Covenants for Establishing Team Community
Mark Komen, President
Kodyne, Inc.
Plymouth, MN
Over the years, many studies have outlined what types of environments technical professionals (used synonymously with the term “knowledge workers”) prefer to work in to be at their most effective levels of performance. So the obvious question is how does an organization take advantage of this information to create this environment? After spending my 30-year engineering career in large companies, I would have thought more of them would have done a better job at this than they did. After all, if they hired us to create products for them, why wouldn’t they unleash us to do just that? What was important to consider here?
Thinking about this from the corporate or divisional level was too large a universe for me. There were too many political, social, economic and competitive variables at play here. It wasn’t until I began working in the self-managed/self-directed work team environment, that I was able to get my arms around considerations for building these local environments, or just as descriptively, work communities. This very question energized me to do some research of my own on this subject of building creative environments on self-directed work teams of technical professionals. I learned that what’s needed to support creativity and innovation on these teams was a combination of technical and process elements along with a very heavy dose of interpersonal considerations. All of these were pushed and pulled on by the environment the team existed in and were heavily influenced by things like time, money, management support, contract technical specifics and the culture of the surrounding organization. See my related article, The Creative Space Model – A Tool For Teams.
More on culture in a moment. I built and led one particular self-directed team (SDT) for 5 years. During this extended time, I was able to guide our team’s formation, growth and learn what worked and what didn’t. Our mission was to develop a sensor that could survive extremely harsh environments for a defense application. The overall sensor system required hardware and software integration in a very small, robust package. Team members were divided between 3 separate locations in one city, with 1 member located on US eastern seaboard – which qualified us as a distributed team. We found that inclusion, access to the “team memory” (also referred to in the literature as corporate memory or organizational memory), and the philosophy of building on our combined strengths, helped us to build the trust necessary for all members to contribute our best efforts and to represent team interests with a single voice. The end result was a successful autonomous field demonstration of the entire system years ahead of the typical schedule for such a development program.
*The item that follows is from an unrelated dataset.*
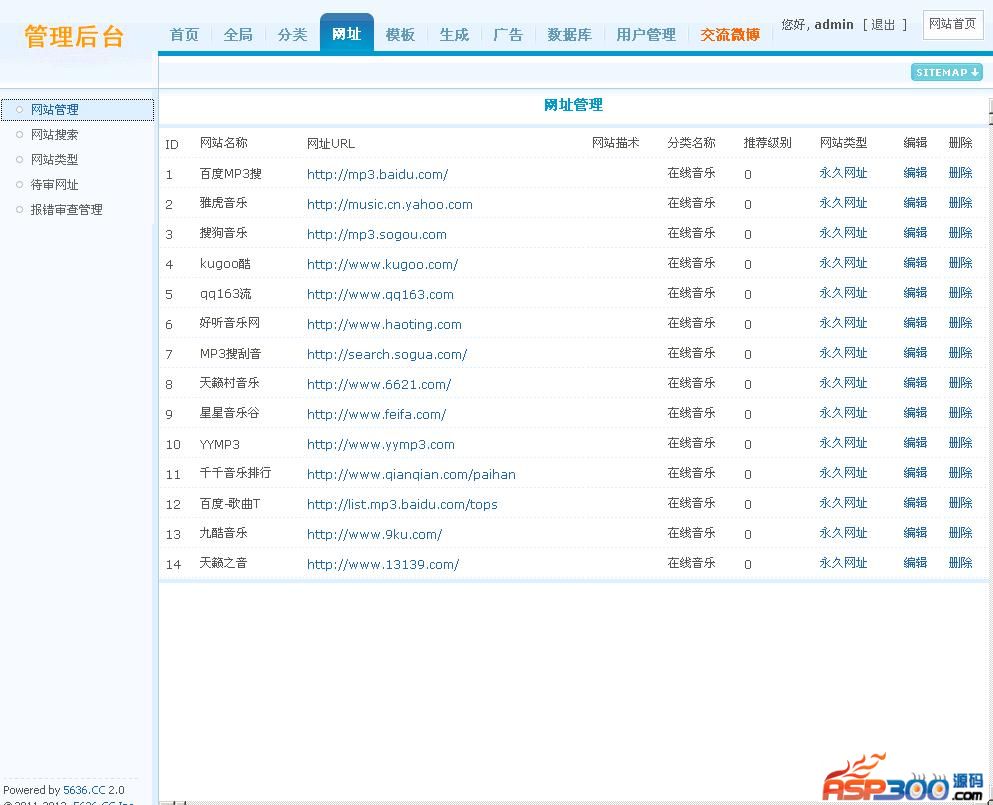Screen dimensions: 993x805
Task: Open 网站类型 in the sidebar
Action: 54,160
Our team was one of several teams on this project and we needed to fit all the teams’ contributions together to create the total system. We were able to achieve scalability, literally, by achieving smallness. What I mean is that we were able to work at the “micro level” with the relatively small number of members on a given team to get them operating effectively and then expanded the interactions to include the other teams; this as opposed to working the entire 100-person project team as a single “meta-team.” Our challenge was to maintain an entrepreneurial spirit while still recognizing the need to consider the bigger picture needs of the project.
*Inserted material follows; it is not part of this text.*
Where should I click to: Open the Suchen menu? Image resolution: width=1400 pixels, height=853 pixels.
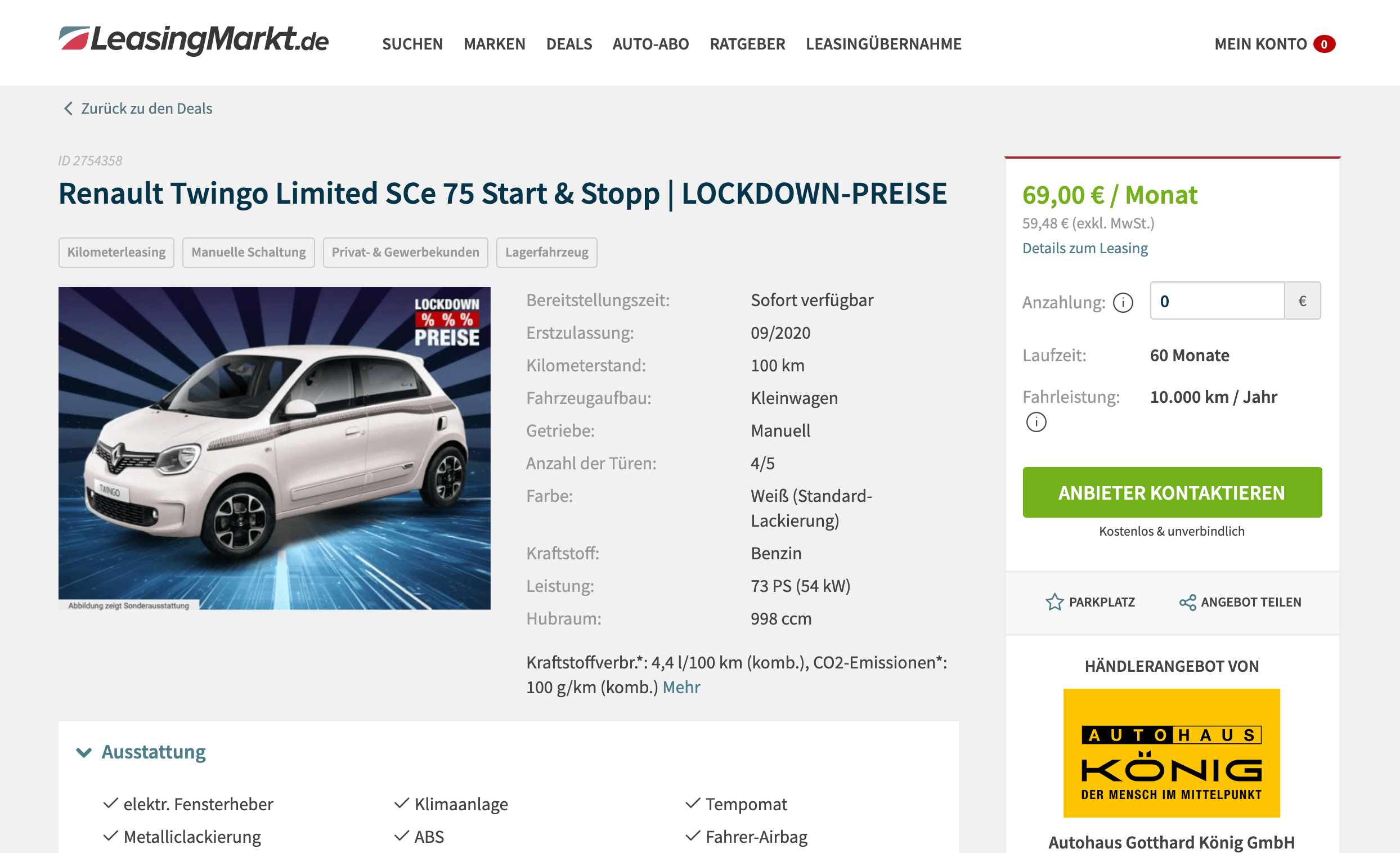click(412, 44)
An important consideration was for us to recognize that although each discipline represented on the team featured its own technical specialties, we needed to develop technical literacy – the ability to expand beyond our individual niches to understand how each specialty interacted with the others and how this would impact the whole. To some ways of thinking, distributed SDTs are independent entities so disconnected from the organization at-large, they can never produce useful outcomes. In my view, the successful SDT approach doesn’t automatically create chaos – but it does require a special kind of structure, especially if team members are not physically co-located. The key elements for success require a shared understanding and agreements (covenants) about: goals, processes, tools, skills, values, and normative behaviors. These items speak to the culture inherent in the work team. Culture is generally defined as the characteristic patterns of thinking and behaving common to a group, informed by shared values and beliefs of its members and observable as the norms and expectations necessary to fit in and succeed. In the team described above, we established constructive cultural elements upfront as expectations for team membership. Constructive organizational cultures combine aspects of achievement, risk-taking, personal and professional growth, humanistic interchanges, and openness to build the trust necessary for a cross-functional team drawn from different technical disciplines to constructively identify, evaluate, refine and implement ideas.
It should be very apparent that the role of the team leader is a key one and requires special attention to the selection, training, and support of the person in that position. Building a zero-history group from an architectural perspective avoids the need to overcome resistance to change by imposing and architecture first, then permitting teams to add the detail they need to function and produce their products. I think of this as an analogy to building a home. The owners agree to the specs called out in the house design blueprints and then they pick out the appointments they want or need. From the organizational perspective, this minimizes idiosyncratic approaches by outlining cultural expectations upfront – even as requirements for new or continuing membership on the team. After establishing the cultural elements, the next step is to build task alignment/roles/responsibilities/relationships in concert with a culture of achievement. Hire team members for fit to these expectations and reward them for fit.
At the same time, you need to be ready to remove someone from the team for lack of fit (or production) but provide them first with the opportunities and guidance for making changes. This same approach is well-suited for use at the organizational (corporate) level where a launch of a new corporate entity is planned to take place. Alignment of the cultures between the organization as a whole and the teams existing (embedded) within it can be addressed by similar attention to shared expectations for collaborative normative behaviors, common goals, processes, tools, skills, and values. As long as alignment is approached as a system architecture initiative, teams can be aligned within a single organization or teams can be aligned in a distributed configuration. Think small to think big.